**Work required**
After finding the line that holds "Given: Activate the" below, set down that line and the rest through the final one exactly, leaving the pictures out.

**Records drawn from a dataset**
★ ★ ★ ★

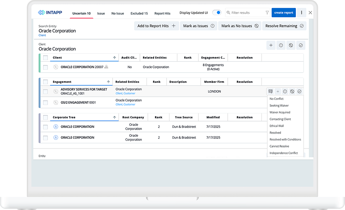This screenshot has width=345, height=210.
Task: Click the create report button
Action: coord(284,13)
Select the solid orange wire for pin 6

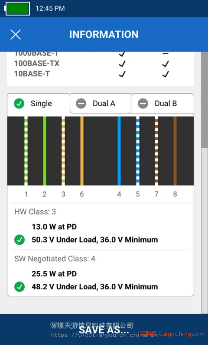[82, 151]
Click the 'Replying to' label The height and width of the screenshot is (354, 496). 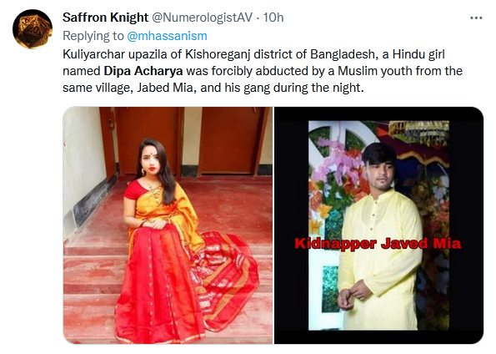click(x=93, y=36)
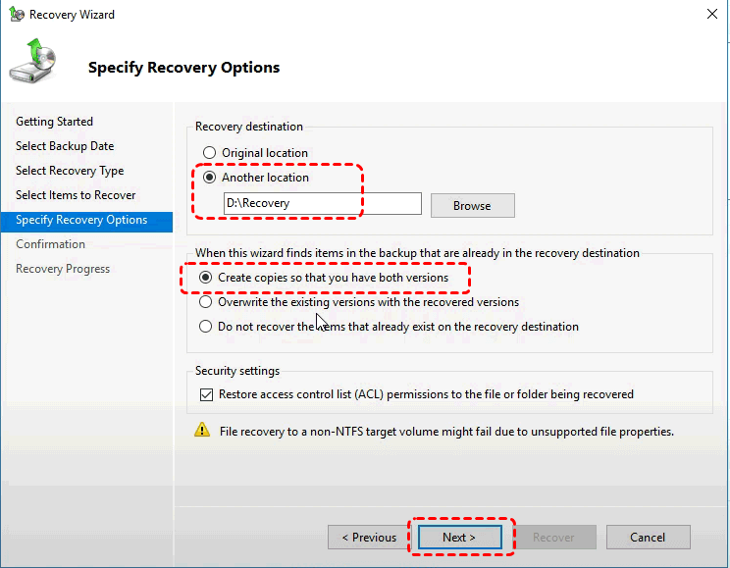730x568 pixels.
Task: Open the Select Items to Recover step
Action: pos(76,195)
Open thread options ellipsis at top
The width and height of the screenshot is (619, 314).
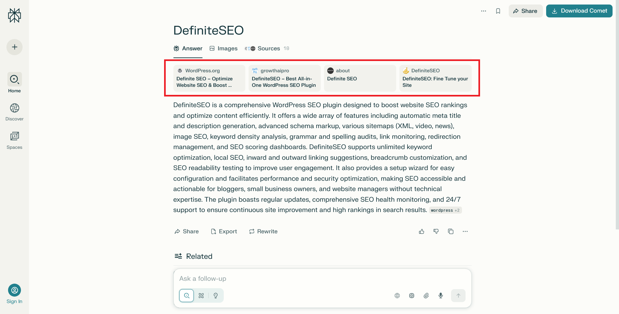484,11
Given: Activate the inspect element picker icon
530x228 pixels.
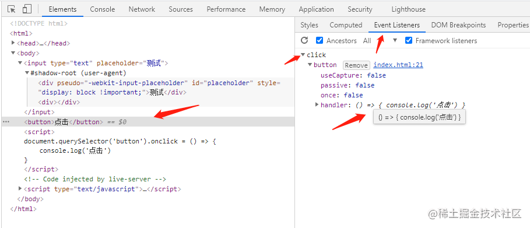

★ ★ ★ ★

**Response to this exercise**
Given: Activate the inspect element picker icon
530x228 pixels.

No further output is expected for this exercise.